__WHAT TO DO__
Extract the full excerpt on requesting Markdown through content negotiation below, word for word, leaving out the items that follow it.

:: EXCERPT ::

This is independent of the `.md` URL preference (Decision 4). Content negotiation applies to **all** web-scraped pages, not just llms.txt-discovered pages.
**Rationale:** Cloudflare's [Markdown for Agents](https://blog.cloudflare.com/markdown-for-agents/) feature and similar server-side implementations convert HTML to Markdown on the fly when the client requests `text/markdown` via the standard HTTP Accept header. This is a zero-cost optimization: servers that don't support it simply ignore the header and return HTML as usual. The benefit is significant — Cloudflare reports ~80% token reduction and cleaner content structure. By requesting Markdown upfront, we avoid lossy client-side HTML-to-Markdown conversion when the server can provide authoritative Markdown.
**Alternatives considered:**
- Only use content negotiation for llms.txt pages: Rejected — the benefit applies to any page from a server that supports it. There's no reason to limit it.
- Use content negotiation _instead of_ `.md` URL preference: Rejected — the `.md` URL convention from the llms.txt spec predates and is independent of server-side content negotiation. Many static sites host `.md` files without implementing Accept header negotiation. Both mechanisms should coexist.
**Interaction with Decision 4 (.md URL preference):**
For llms.txt-discovered pages, the fetch order is:
1. Try `.md` URL variant (per Decision 4), with `Accept: text/markdown` header
2. If `.md` fails, fetch original URL with `Accept: text/markdown` header
3. If server returns HTML despite the Accept header, process through normal HTML pipeline
For non-llms.txt pages, only steps 2-3 apply.

:::
:: INFORMATION GIVEN ::

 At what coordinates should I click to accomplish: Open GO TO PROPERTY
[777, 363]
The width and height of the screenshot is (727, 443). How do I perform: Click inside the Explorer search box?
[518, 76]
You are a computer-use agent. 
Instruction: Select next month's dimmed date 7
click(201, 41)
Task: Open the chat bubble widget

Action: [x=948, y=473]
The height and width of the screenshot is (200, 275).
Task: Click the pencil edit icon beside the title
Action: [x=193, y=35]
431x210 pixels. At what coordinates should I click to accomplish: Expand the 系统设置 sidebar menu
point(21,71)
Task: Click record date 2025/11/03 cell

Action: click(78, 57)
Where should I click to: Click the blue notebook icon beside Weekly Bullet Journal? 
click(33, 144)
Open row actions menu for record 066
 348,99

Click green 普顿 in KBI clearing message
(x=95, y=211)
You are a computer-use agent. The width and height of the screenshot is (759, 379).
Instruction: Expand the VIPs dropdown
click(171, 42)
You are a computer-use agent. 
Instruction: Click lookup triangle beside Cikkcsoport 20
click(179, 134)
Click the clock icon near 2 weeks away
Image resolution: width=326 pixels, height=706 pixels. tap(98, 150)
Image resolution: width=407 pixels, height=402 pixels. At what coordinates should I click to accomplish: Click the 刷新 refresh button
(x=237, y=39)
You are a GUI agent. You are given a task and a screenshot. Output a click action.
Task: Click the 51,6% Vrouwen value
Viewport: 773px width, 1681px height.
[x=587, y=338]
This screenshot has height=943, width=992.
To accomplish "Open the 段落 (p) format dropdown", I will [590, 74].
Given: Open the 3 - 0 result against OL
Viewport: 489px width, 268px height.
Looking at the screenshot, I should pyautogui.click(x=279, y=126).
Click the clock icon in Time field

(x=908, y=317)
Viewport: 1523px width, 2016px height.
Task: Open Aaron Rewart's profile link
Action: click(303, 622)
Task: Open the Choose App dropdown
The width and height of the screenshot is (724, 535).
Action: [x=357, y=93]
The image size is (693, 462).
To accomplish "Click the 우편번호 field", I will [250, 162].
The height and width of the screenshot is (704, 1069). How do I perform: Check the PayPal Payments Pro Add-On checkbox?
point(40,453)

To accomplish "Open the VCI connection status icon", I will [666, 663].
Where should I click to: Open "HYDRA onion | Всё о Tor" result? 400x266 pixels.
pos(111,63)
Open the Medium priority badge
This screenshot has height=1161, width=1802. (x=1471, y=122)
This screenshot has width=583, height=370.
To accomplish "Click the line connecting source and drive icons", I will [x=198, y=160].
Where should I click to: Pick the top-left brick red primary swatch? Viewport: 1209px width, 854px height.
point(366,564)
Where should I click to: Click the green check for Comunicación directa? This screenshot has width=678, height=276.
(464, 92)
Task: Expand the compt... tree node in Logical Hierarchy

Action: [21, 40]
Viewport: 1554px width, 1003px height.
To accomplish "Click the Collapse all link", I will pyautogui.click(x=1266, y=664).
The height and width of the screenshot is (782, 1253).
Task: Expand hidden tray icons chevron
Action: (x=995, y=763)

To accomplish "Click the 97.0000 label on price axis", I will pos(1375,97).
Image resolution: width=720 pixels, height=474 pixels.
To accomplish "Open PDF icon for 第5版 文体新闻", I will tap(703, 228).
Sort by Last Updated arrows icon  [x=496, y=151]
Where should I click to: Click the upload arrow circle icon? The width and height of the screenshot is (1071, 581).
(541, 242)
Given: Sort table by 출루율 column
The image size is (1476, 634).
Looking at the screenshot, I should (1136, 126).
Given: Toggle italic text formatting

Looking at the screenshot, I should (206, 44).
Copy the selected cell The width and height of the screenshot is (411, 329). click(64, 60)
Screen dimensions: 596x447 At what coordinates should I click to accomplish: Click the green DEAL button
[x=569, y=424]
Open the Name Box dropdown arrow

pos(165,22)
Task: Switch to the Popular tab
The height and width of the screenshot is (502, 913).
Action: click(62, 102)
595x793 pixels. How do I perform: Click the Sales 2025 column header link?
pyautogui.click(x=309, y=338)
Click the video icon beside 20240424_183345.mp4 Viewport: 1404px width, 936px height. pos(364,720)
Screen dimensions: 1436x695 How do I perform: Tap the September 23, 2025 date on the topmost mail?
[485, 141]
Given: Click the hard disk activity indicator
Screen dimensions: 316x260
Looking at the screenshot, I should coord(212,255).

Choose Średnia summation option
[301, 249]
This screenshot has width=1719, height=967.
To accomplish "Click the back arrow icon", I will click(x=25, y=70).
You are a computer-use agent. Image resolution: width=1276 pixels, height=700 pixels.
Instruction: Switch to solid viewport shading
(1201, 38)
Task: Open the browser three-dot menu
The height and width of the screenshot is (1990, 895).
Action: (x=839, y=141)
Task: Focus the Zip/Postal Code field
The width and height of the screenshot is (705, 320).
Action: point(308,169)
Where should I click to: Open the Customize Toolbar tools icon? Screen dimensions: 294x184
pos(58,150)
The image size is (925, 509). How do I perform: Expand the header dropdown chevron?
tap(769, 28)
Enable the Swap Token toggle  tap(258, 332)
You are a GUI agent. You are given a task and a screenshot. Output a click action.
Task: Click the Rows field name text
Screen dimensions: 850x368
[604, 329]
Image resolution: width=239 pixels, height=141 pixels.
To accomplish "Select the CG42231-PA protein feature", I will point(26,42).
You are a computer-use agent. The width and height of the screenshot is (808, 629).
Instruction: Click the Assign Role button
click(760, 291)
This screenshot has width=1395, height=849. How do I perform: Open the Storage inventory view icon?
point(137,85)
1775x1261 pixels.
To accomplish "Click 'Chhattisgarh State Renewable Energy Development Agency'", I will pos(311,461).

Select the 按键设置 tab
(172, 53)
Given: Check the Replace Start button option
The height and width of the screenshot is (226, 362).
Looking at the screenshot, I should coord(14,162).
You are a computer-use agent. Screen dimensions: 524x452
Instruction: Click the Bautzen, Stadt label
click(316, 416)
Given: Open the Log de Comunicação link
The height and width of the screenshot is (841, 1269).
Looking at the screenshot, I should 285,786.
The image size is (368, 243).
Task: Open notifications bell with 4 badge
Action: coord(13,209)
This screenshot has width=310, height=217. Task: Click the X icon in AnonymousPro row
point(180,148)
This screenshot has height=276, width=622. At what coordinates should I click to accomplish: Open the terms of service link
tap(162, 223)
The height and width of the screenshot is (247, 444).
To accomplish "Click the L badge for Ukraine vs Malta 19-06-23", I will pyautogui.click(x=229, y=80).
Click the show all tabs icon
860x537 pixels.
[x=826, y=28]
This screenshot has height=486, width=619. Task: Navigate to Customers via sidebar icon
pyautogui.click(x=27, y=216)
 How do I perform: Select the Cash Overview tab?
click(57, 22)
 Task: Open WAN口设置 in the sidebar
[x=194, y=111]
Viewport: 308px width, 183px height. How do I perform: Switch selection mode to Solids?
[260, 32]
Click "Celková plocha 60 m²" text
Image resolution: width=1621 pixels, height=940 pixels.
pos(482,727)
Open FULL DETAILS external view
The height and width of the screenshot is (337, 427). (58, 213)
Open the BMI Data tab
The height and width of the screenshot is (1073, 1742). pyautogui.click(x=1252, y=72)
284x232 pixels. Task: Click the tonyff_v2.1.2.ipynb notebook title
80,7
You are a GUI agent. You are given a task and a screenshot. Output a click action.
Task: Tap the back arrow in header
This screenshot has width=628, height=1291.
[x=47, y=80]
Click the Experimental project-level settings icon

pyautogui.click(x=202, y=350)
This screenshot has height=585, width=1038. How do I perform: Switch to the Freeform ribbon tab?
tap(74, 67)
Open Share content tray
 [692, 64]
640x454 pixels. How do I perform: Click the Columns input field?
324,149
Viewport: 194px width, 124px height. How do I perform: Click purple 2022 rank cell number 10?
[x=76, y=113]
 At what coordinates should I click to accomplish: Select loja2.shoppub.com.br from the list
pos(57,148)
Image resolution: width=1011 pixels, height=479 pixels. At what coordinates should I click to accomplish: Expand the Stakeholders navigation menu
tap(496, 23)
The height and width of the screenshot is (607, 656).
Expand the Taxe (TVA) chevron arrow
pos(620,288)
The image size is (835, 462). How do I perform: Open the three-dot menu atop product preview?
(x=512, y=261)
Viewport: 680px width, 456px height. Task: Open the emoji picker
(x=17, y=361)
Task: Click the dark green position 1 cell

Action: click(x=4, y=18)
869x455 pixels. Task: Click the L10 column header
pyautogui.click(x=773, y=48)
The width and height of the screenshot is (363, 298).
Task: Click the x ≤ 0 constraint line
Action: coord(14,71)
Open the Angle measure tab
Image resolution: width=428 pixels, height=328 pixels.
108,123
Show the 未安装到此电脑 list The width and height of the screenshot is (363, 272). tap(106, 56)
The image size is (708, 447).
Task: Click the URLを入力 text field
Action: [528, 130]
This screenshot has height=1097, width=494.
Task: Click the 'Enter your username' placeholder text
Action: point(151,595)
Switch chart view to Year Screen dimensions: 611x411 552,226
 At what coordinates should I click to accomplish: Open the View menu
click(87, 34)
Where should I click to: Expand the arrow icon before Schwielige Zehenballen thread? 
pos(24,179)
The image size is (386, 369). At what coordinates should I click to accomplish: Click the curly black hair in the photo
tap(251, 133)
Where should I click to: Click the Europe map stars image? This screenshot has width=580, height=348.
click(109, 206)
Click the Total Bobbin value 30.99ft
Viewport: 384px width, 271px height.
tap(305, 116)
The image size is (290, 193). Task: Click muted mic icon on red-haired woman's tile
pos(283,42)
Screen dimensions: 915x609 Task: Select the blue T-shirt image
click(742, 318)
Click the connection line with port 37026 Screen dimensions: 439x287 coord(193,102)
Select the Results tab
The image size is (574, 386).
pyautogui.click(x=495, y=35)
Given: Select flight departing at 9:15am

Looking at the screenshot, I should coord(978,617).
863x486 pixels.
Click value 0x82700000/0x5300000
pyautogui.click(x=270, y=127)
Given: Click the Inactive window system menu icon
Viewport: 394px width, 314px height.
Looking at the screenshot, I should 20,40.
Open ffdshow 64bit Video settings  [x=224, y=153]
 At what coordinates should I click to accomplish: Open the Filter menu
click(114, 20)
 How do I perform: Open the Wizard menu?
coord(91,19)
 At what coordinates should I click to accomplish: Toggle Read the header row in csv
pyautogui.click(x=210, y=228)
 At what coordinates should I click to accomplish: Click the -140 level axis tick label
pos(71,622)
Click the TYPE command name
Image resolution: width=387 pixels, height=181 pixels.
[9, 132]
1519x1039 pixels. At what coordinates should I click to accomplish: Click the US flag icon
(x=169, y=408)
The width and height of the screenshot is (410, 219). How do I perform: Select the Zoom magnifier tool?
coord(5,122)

:::

__PROBLEM SOLUTION__
This is independent of the `.md` URL preference (Decision 4). Content negotiation applies to **all** web-scraped pages, not just llms.txt-discovered pages.
**Rationale:** Cloudflare's [Markdown for Agents](https://blog.cloudflare.com/markdown-for-agents/) feature and similar server-side implementations convert HTML to Markdown on the fly when the client requests `text/markdown` via the standard HTTP Accept header. This is a zero-cost optimization: servers that don't support it simply ignore the header and return HTML as usual. The benefit is significant — Cloudflare reports ~80% token reduction and cleaner content structure. By requesting Markdown upfront, we avoid lossy client-side HTML-to-Markdown conversion when the server can provide authoritative Markdown.
**Alternatives considered:**
- Only use content negotiation for llms.txt pages: Rejected — the benefit applies to any page from a server that supports it. There's no reason to limit it.
- Use content negotiation _instead of_ `.md` URL preference: Rejected — the `.md` URL convention from the llms.txt spec predates and is independent of server-side content negotiation. Many static sites host `.md` files without implementing Accept header negotiation. Both mechanisms should coexist.
**Interaction with Decision 4 (.md URL preference):**
For llms.txt-discovered pages, the fetch order is:
1. Try `.md` URL variant (per Decision 4), with `Accept: text/markdown` header
2. If `.md` fails, fetch original URL with `Accept: text/markdown` header
3. If server returns HTML despite the Accept header, process through normal HTML pipeline
For non-llms.txt pages, only steps 2-3 apply.